# Your task
Each entry must be returned exactly. None may be omitted.

# Source records
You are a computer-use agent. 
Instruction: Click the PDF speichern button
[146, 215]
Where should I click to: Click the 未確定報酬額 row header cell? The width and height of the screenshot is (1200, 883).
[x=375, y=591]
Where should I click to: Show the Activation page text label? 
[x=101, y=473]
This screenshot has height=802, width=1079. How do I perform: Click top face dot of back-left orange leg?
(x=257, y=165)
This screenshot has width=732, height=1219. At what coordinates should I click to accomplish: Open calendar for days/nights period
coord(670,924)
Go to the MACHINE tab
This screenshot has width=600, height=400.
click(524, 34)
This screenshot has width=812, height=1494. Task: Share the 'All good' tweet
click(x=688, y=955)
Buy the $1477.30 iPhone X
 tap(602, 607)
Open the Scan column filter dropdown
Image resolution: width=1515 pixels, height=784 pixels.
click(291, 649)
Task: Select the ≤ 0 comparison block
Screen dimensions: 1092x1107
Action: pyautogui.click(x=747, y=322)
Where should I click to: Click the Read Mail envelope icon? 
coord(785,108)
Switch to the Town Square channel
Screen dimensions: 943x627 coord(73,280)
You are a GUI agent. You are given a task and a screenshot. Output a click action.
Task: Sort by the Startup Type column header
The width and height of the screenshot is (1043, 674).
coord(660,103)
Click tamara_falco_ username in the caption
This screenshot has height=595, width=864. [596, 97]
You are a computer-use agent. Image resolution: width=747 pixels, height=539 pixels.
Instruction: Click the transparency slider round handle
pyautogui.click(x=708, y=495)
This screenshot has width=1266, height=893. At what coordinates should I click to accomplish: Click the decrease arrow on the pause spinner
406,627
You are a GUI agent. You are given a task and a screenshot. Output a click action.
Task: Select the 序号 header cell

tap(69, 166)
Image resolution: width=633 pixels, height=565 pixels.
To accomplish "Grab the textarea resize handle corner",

# Response to the task
You are a computer-use agent. 
Instruction: Click the PDF speichern button
[146, 215]
Where should I click to: Click the 未確定報酬額 row header cell? The width and height of the screenshot is (1200, 883).
[x=375, y=591]
Where should I click to: Show the Activation page text label? 
[x=101, y=473]
This screenshot has height=802, width=1079. How do I perform: Click top face dot of back-left orange leg?
(x=257, y=165)
This screenshot has width=732, height=1219. At what coordinates should I click to accomplish: Open calendar for days/nights period
coord(670,924)
Go to the MACHINE tab
This screenshot has width=600, height=400.
click(524, 34)
This screenshot has width=812, height=1494. Task: Share the 'All good' tweet
click(x=688, y=955)
Buy the $1477.30 iPhone X
 tap(602, 607)
Open the Scan column filter dropdown
Image resolution: width=1515 pixels, height=784 pixels.
click(291, 649)
Task: Select the ≤ 0 comparison block
Screen dimensions: 1092x1107
Action: pyautogui.click(x=747, y=322)
Where should I click to: Click the Read Mail envelope icon? 
coord(785,108)
Switch to the Town Square channel
Screen dimensions: 943x627 coord(73,280)
You are a GUI agent. You are given a task and a screenshot. Output a click action.
Task: Sort by the Startup Type column header
The width and height of the screenshot is (1043, 674).
coord(660,103)
Click tamara_falco_ username in the caption
This screenshot has height=595, width=864. [596, 97]
You are a computer-use agent. Image resolution: width=747 pixels, height=539 pixels.
Instruction: Click the transparency slider round handle
pyautogui.click(x=708, y=495)
This screenshot has width=1266, height=893. At what coordinates should I click to accomplish: Click the decrease arrow on the pause spinner
406,627
You are a GUI agent. You are given a task and a screenshot. Output a click action.
Task: Select the 序号 header cell

tap(69, 166)
Image resolution: width=633 pixels, height=565 pixels.
To accomplish "Grab the textarea resize handle corner",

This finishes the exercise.